### WHAT YOU NEED TO DO
Once the line with "This screenshot has height=685, width=632." is found in the entries below, print it and each following line exactly, stopping after the line with "Click the 5"; print nothing else.

### RECORDS FOR PROCESSING
BEGIN

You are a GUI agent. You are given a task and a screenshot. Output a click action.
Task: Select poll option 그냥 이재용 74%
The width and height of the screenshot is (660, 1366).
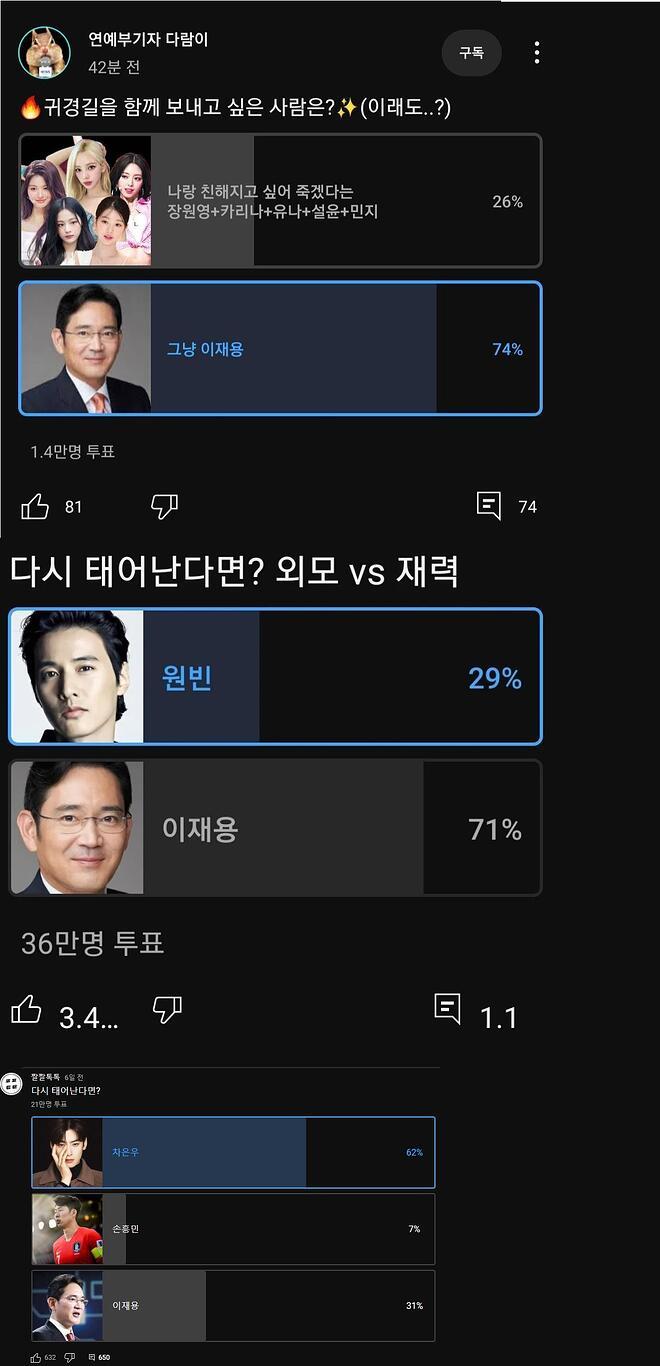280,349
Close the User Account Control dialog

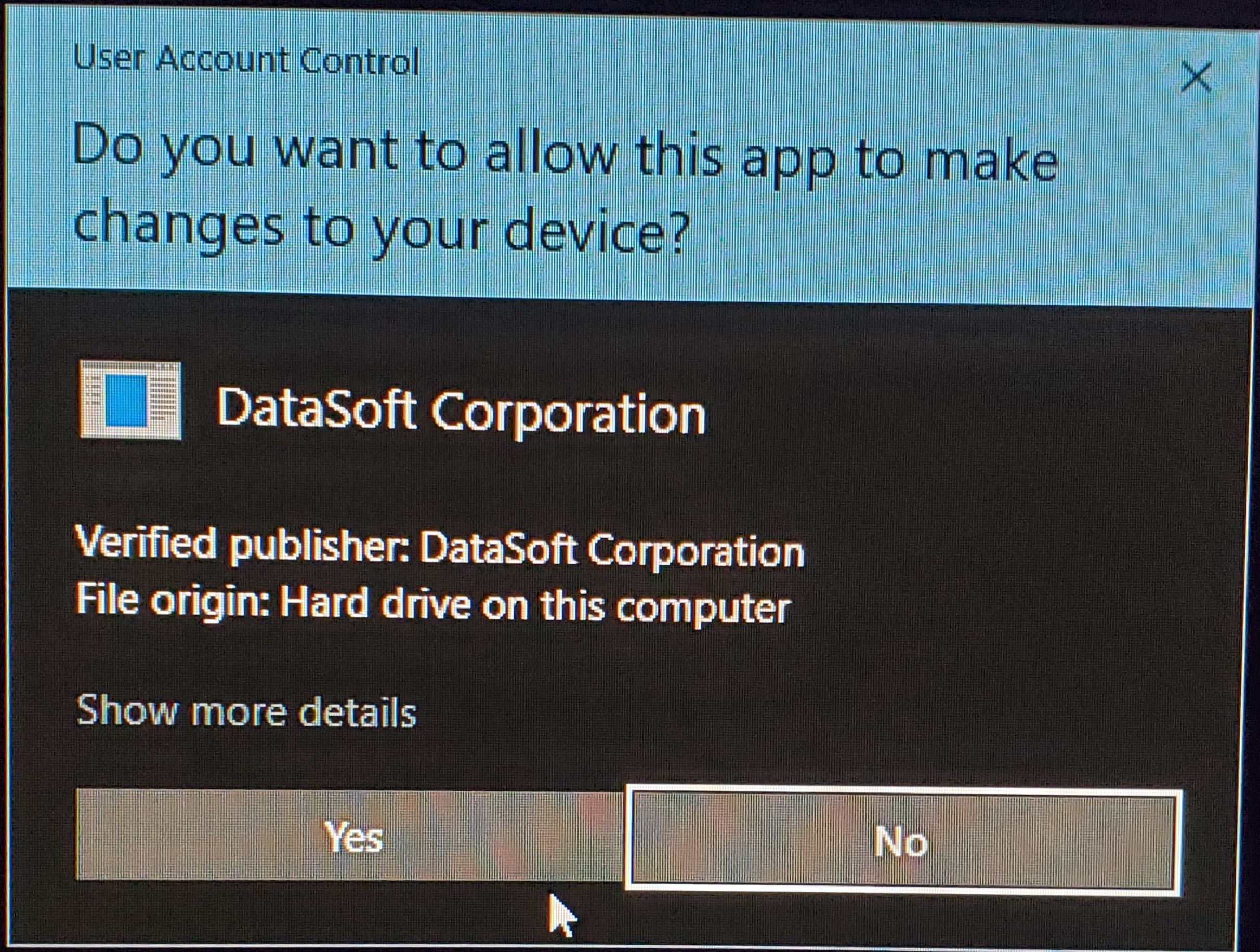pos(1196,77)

END
BEGIN

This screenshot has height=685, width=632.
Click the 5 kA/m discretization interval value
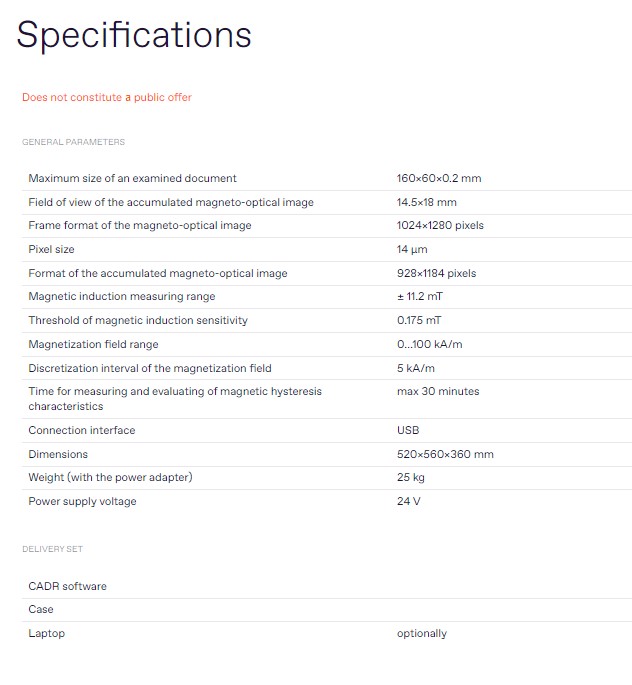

END

### RESPONSE BOX
This screenshot has height=685, width=632.
Click the 5 kA/m discretization interval value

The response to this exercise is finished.